• _REQUIRED TASK_: Write out the rows from the start through the line that contains "pos(18,141)", word for word, and leave the pictures out.

• _WORKING DATA_:
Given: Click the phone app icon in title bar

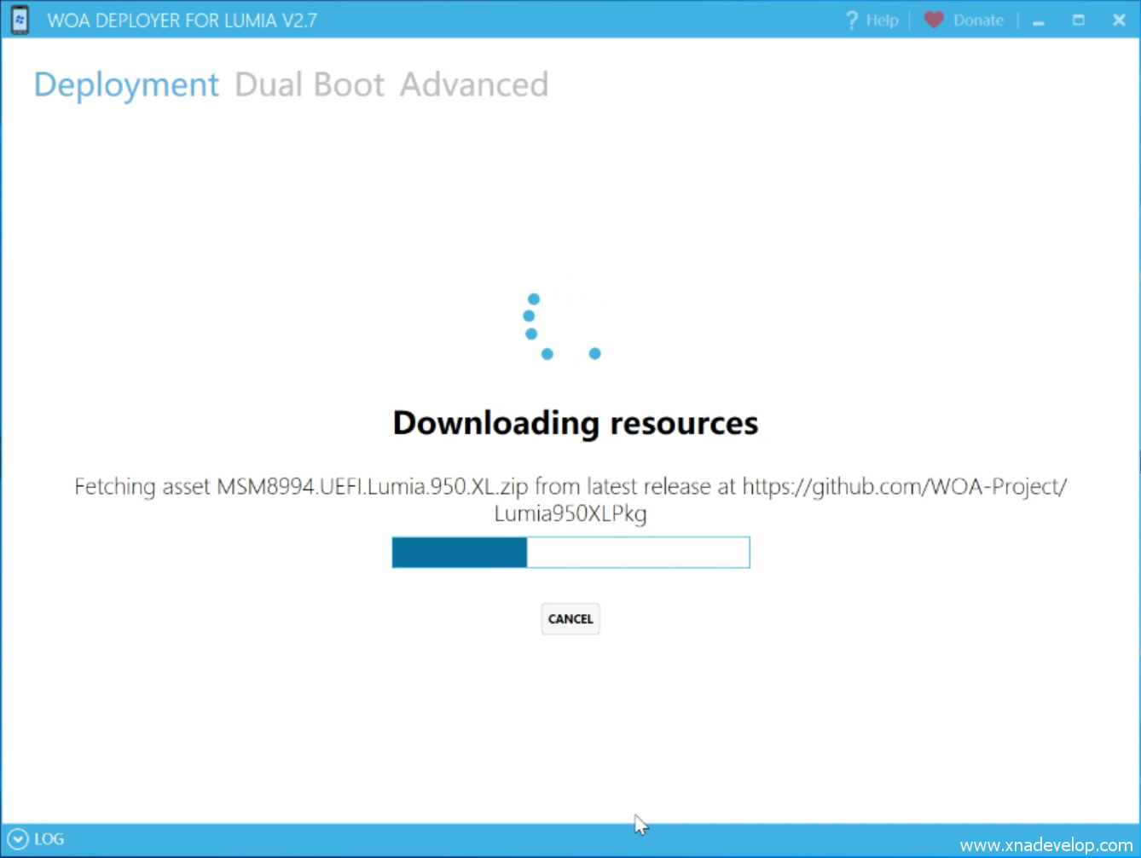Looking at the screenshot, I should click(x=20, y=20).
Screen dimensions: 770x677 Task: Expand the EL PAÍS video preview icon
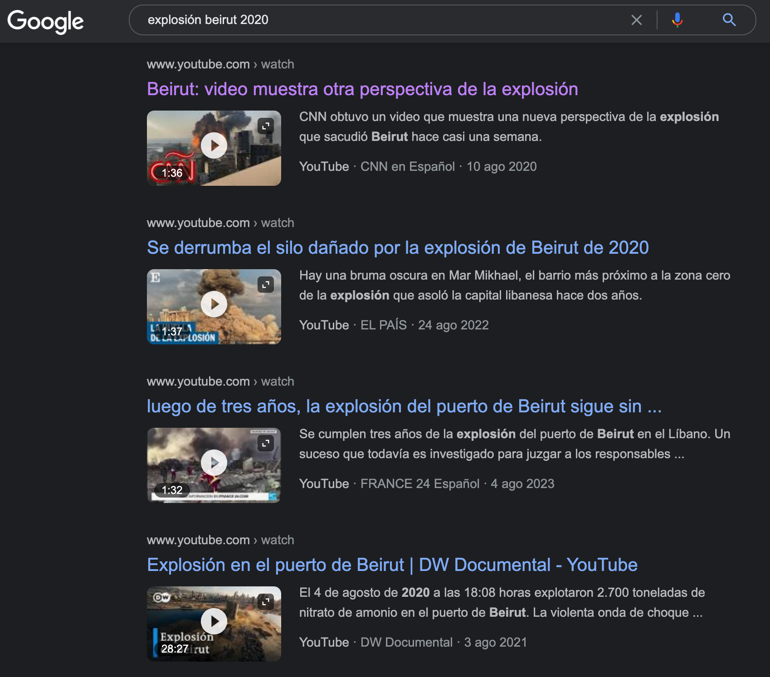(x=266, y=285)
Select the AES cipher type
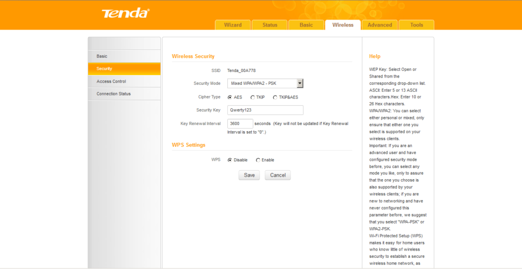This screenshot has height=269, width=522. [x=230, y=97]
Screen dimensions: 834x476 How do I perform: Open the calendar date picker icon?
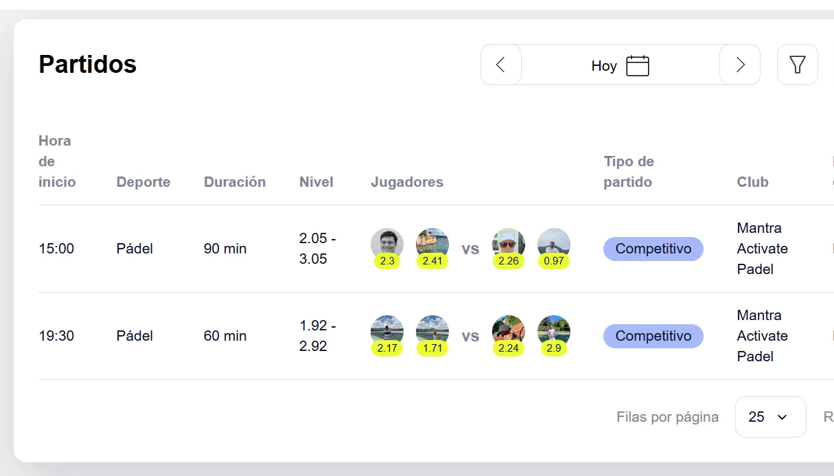click(637, 66)
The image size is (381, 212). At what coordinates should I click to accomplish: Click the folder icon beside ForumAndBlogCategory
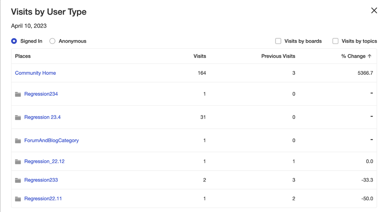pos(18,141)
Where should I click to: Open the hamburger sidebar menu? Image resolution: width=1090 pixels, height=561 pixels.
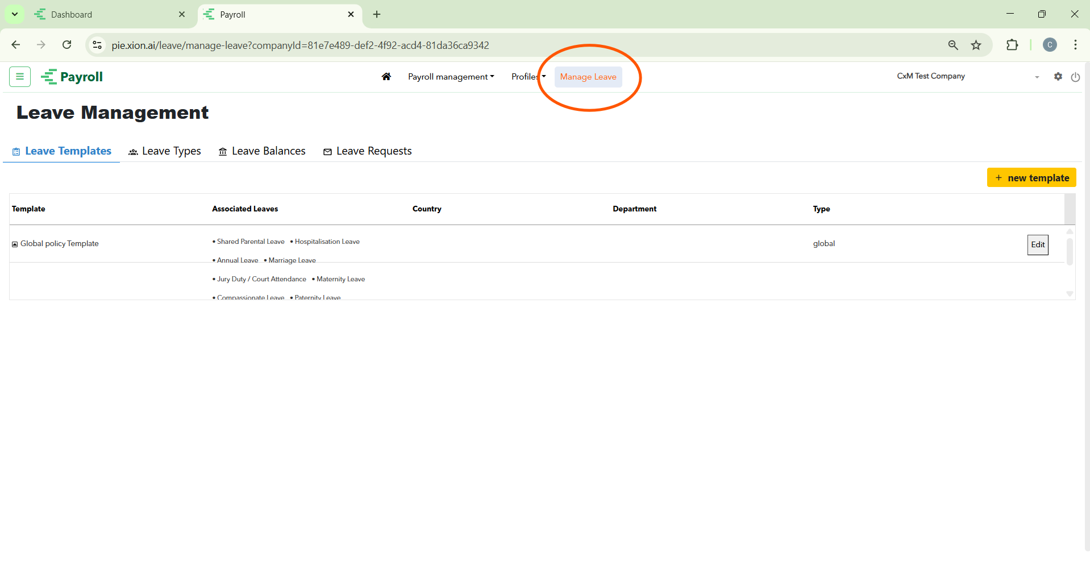[x=20, y=77]
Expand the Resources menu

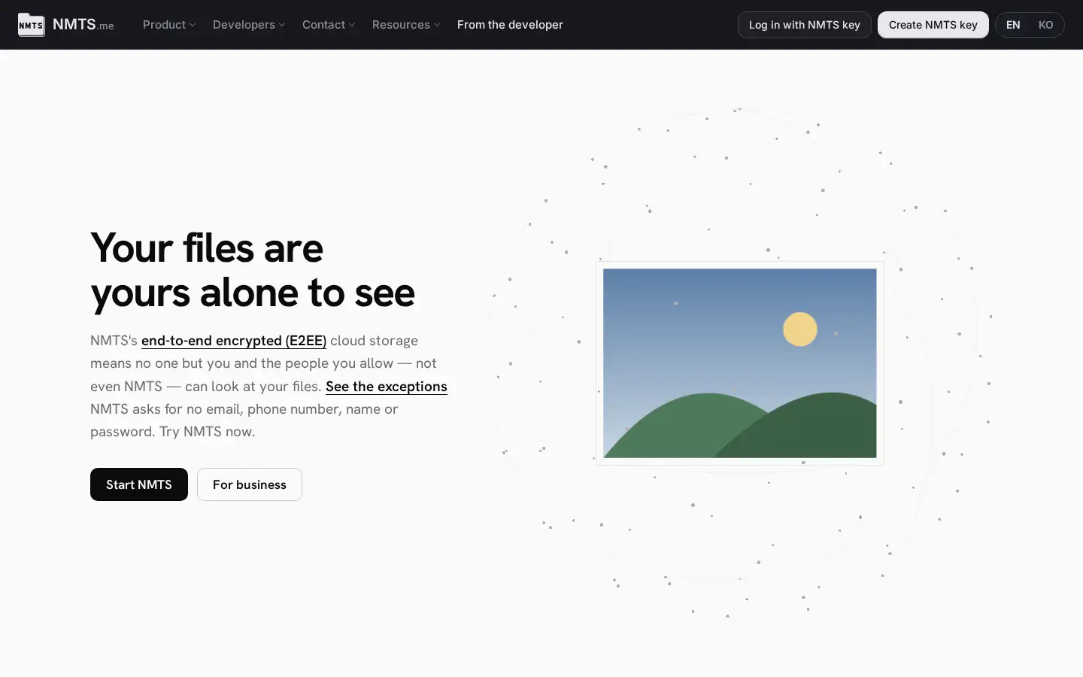pyautogui.click(x=406, y=25)
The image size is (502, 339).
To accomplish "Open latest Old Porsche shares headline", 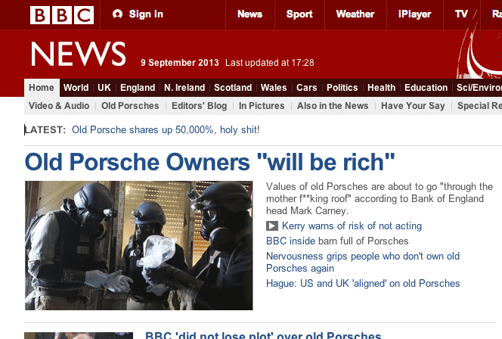I will pos(166,129).
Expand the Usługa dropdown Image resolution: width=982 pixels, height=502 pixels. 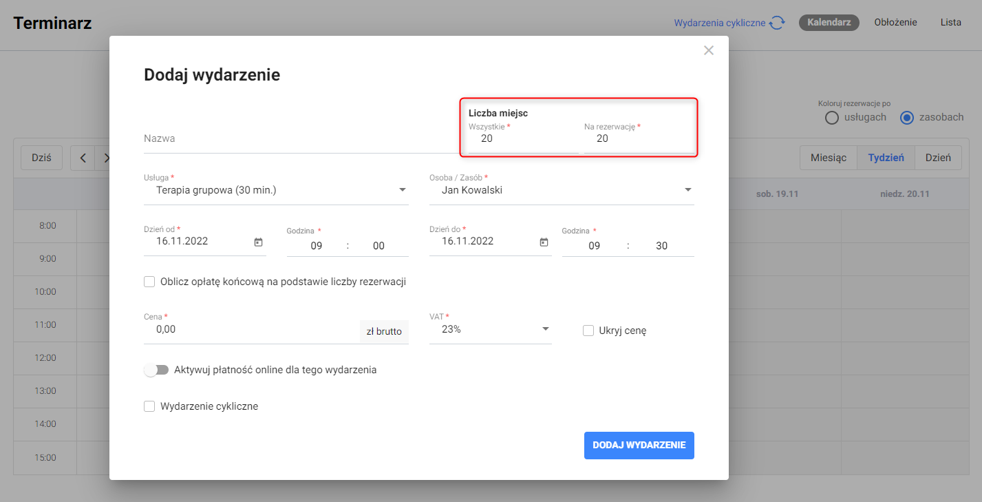(x=403, y=190)
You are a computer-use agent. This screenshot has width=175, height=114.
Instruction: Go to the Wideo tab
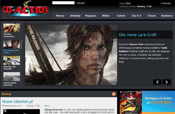106,16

• _ANSWER TO THIS TASK_:
Given: Click the phone app icon in title bar

Looking at the screenshot, I should click(x=20, y=20).
Screen dimensions: 770x677 Task: Expand the EL PAÍS video preview icon
(x=266, y=285)
Select the AES cipher type
This screenshot has height=269, width=522. [x=230, y=97]
Screen dimensions: 834x476 How do I perform: Open the calendar date picker icon?
click(637, 66)
The image size is (381, 212). At what coordinates should I click to accomplish: Click the folder icon beside ForumAndBlogCategory
pos(18,141)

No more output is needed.